**What is being asked**
Copy word for word the lines in the records below, starting at the line with "Click the orange round icon in the header" and ending at the line with "Task: Click the bell notification icon". Skip the pictures.
═══ Supplied data ═══
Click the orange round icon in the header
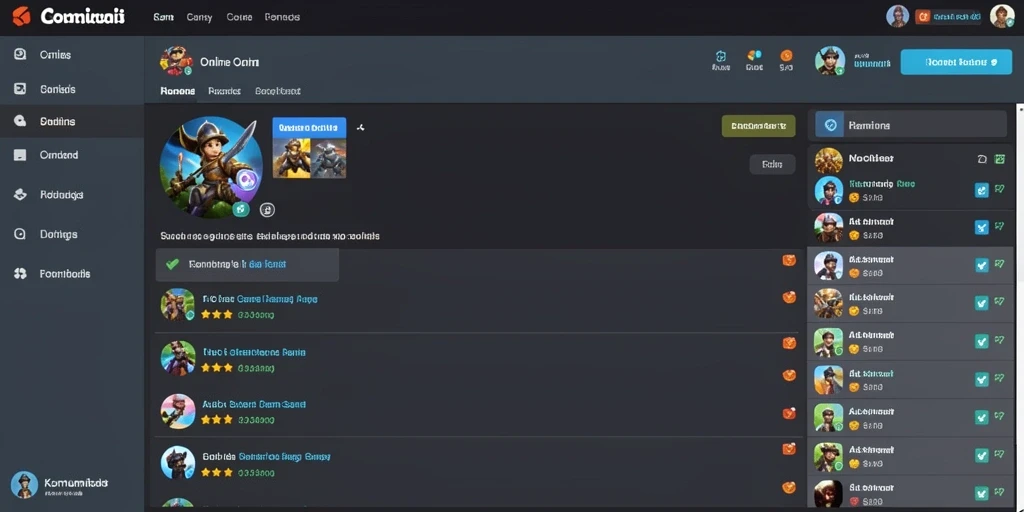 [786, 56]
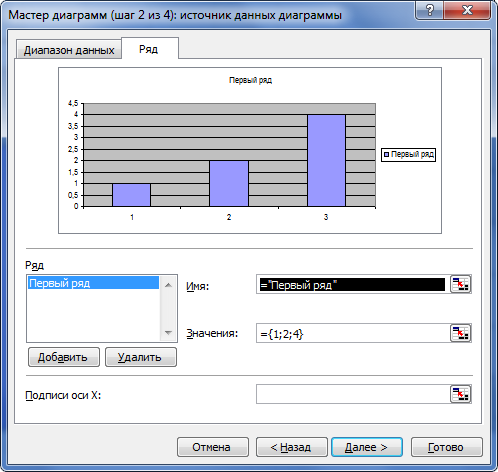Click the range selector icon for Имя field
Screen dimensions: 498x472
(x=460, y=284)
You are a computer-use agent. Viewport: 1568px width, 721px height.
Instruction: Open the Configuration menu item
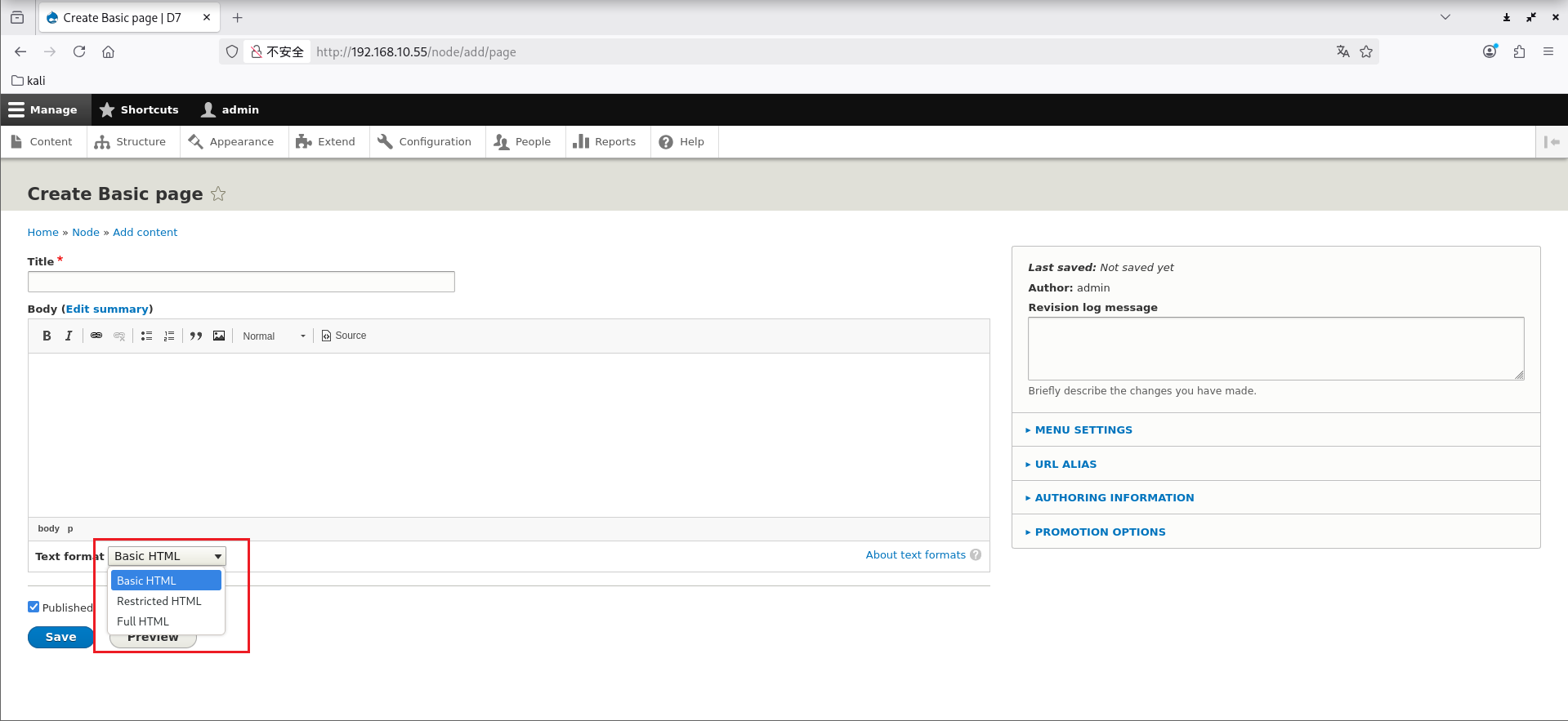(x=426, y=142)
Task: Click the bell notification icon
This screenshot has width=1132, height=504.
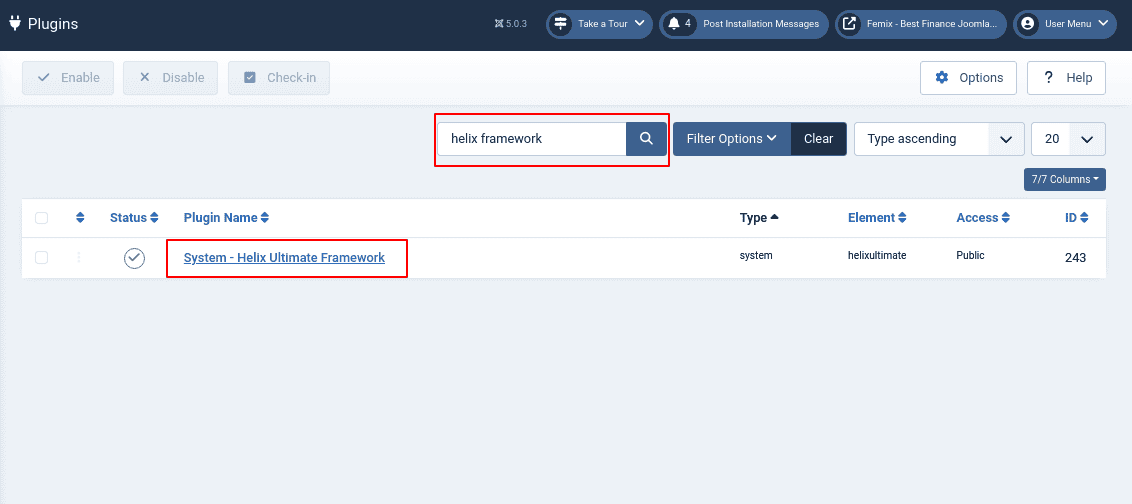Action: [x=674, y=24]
═══
═══ Supplied data ═══
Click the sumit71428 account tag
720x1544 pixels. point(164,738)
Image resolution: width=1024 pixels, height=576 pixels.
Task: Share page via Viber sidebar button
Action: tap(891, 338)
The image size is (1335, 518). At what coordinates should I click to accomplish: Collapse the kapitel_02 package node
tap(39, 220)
═══
**Exercise answer**
Click the orange round icon in the header
 [786, 56]
Click the range selector icon for Имя field
Screen dimensions: 498x472
(x=460, y=284)
You are a computer-use agent. Viewport: 1568px width, 721px height.
Instruction: Open the Configuration menu item
(x=426, y=142)
Task: Click the bell notification icon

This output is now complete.